-- Work required --
Every record below needs to be written out exactly, apart from the pictures.
━━━━━━━━━━━━━━━━
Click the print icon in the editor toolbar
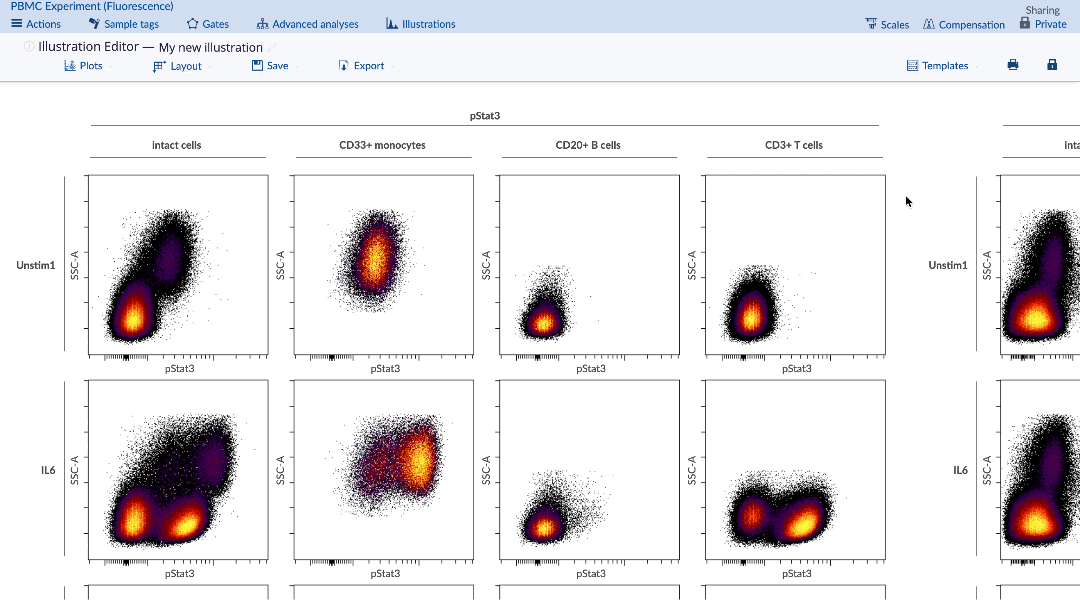This screenshot has height=608, width=1080. pyautogui.click(x=1013, y=65)
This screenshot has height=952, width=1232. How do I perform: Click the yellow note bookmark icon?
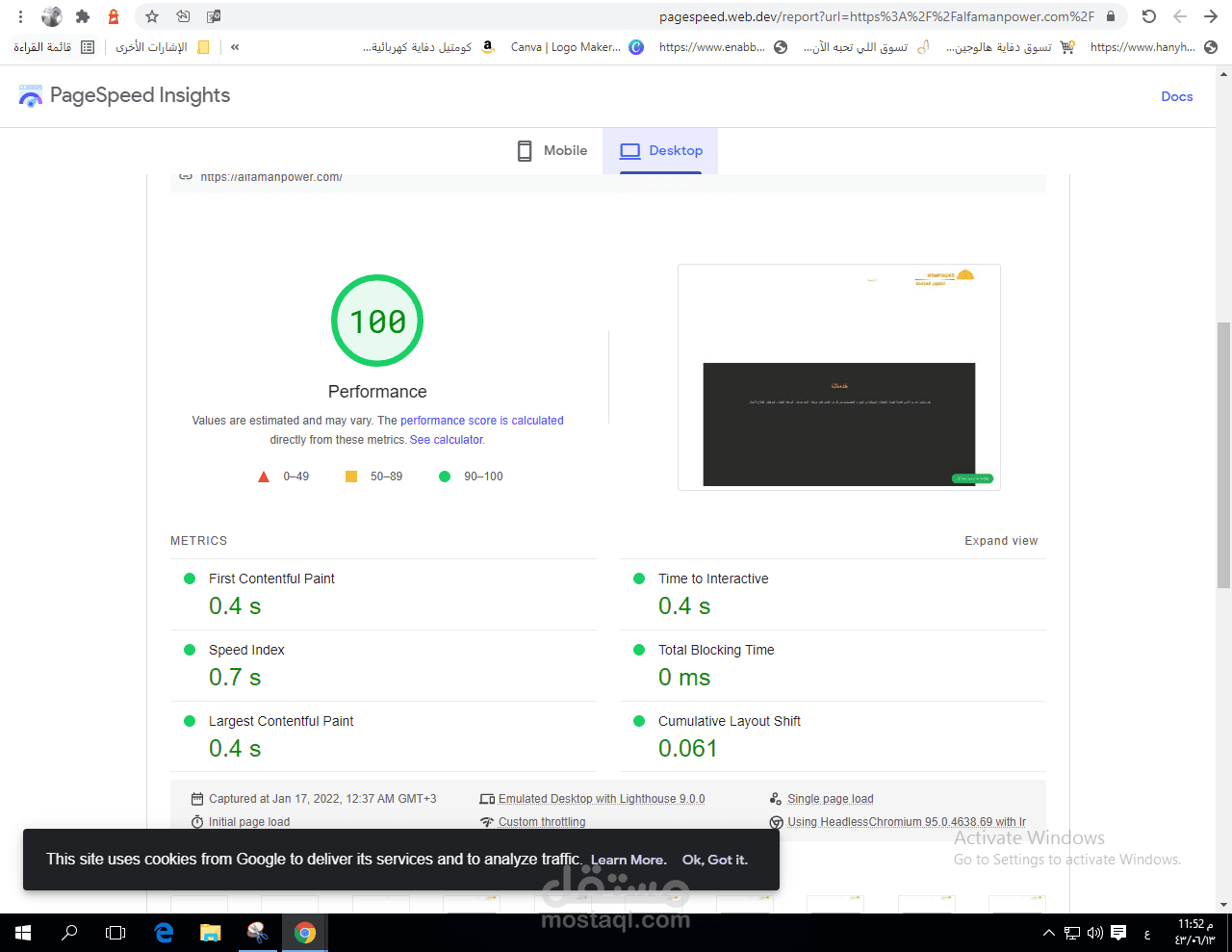click(x=201, y=46)
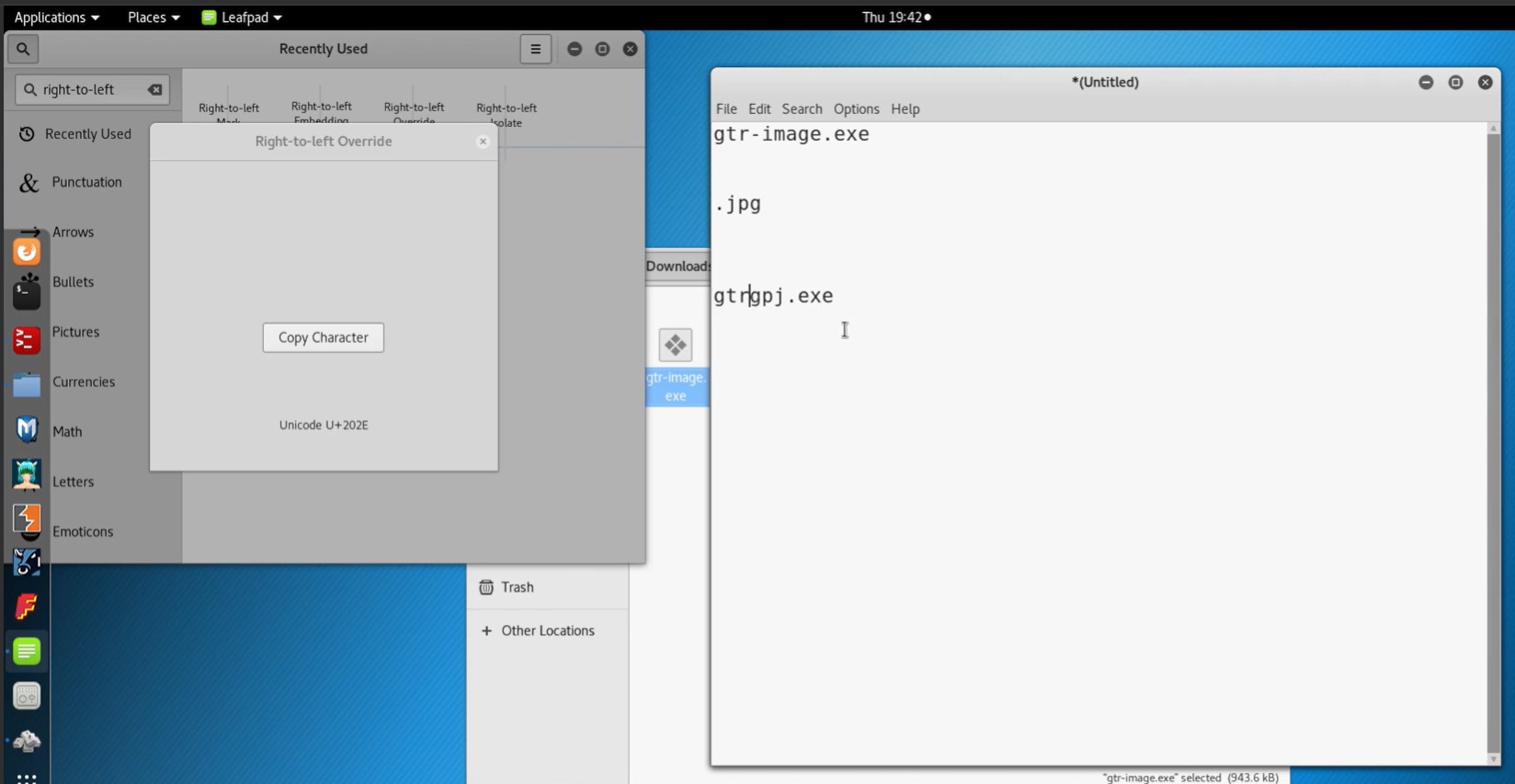The image size is (1515, 784).
Task: Click the Leafpad vertical scrollbar
Action: 1493,441
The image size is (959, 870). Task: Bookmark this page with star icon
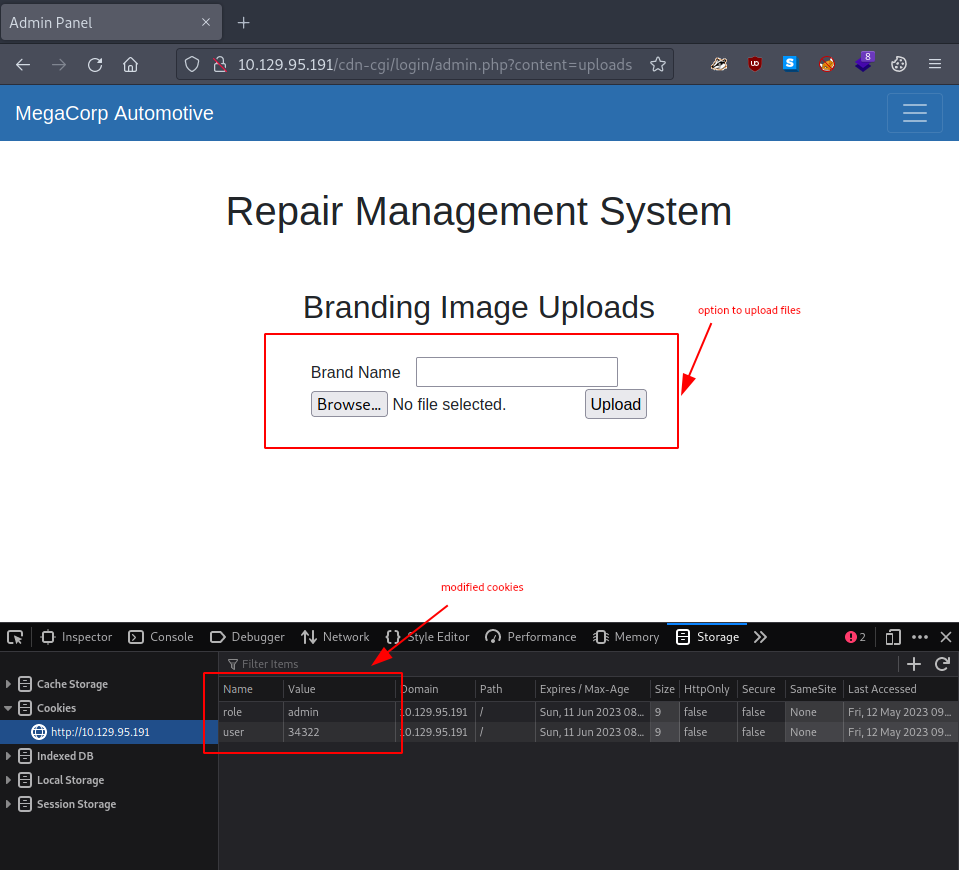[657, 64]
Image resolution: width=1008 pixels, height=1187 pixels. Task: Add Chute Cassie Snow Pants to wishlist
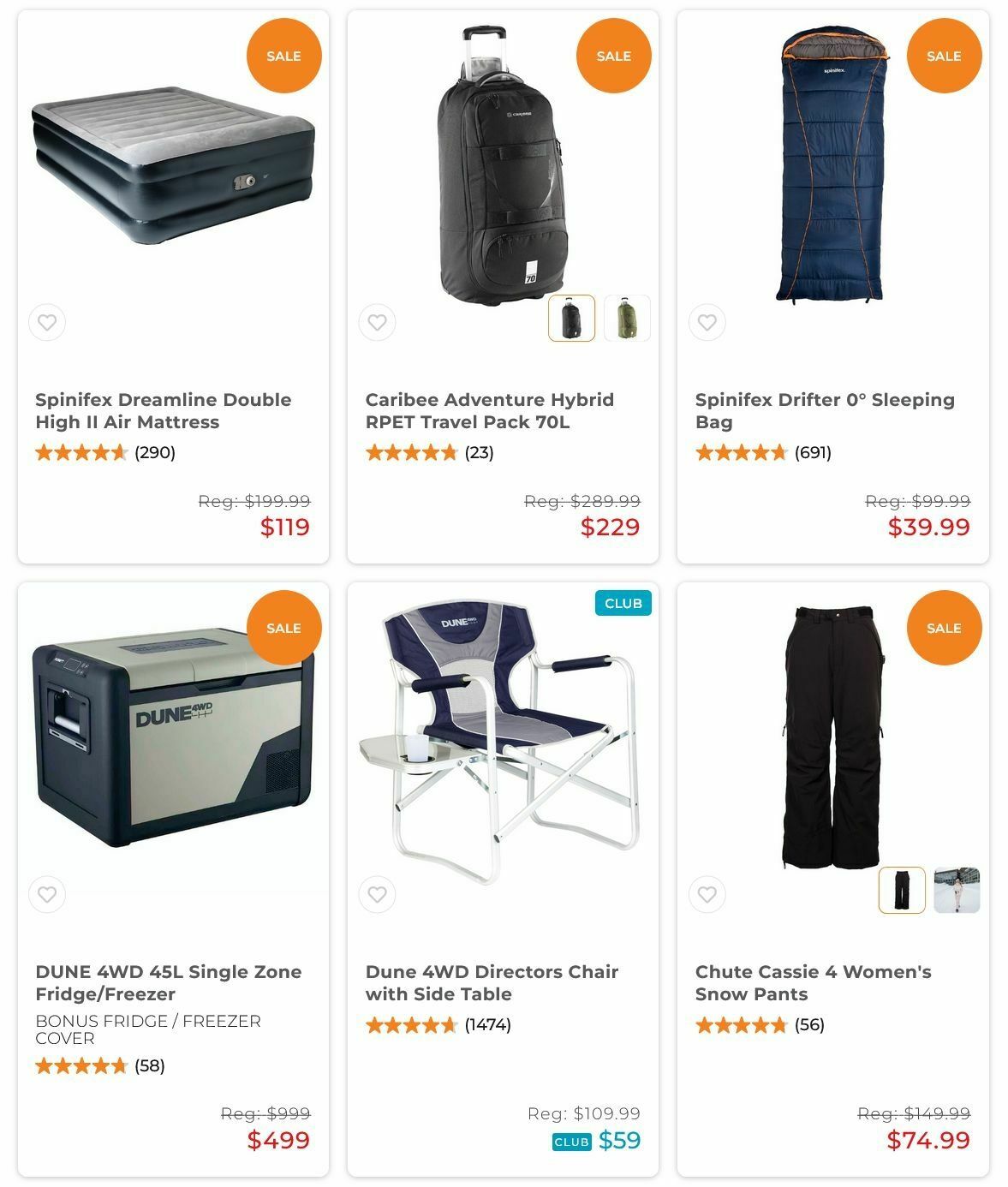click(707, 895)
━━━━━━━━━━━━━━━━
-- The answer --
Click the print icon in the editor toolbar
This screenshot has height=608, width=1080. pyautogui.click(x=1013, y=65)
This screenshot has height=952, width=1232. How do I perform: Click the yellow note bookmark icon?
click(x=201, y=46)
The image size is (1515, 784).
Task: Click the Leafpad vertical scrollbar
Action: 1493,441
The image size is (959, 870). Task: Bookmark this page with star icon
[657, 64]
Image resolution: width=1008 pixels, height=1187 pixels. Task: Add Chute Cassie Snow Pants to wishlist
click(707, 895)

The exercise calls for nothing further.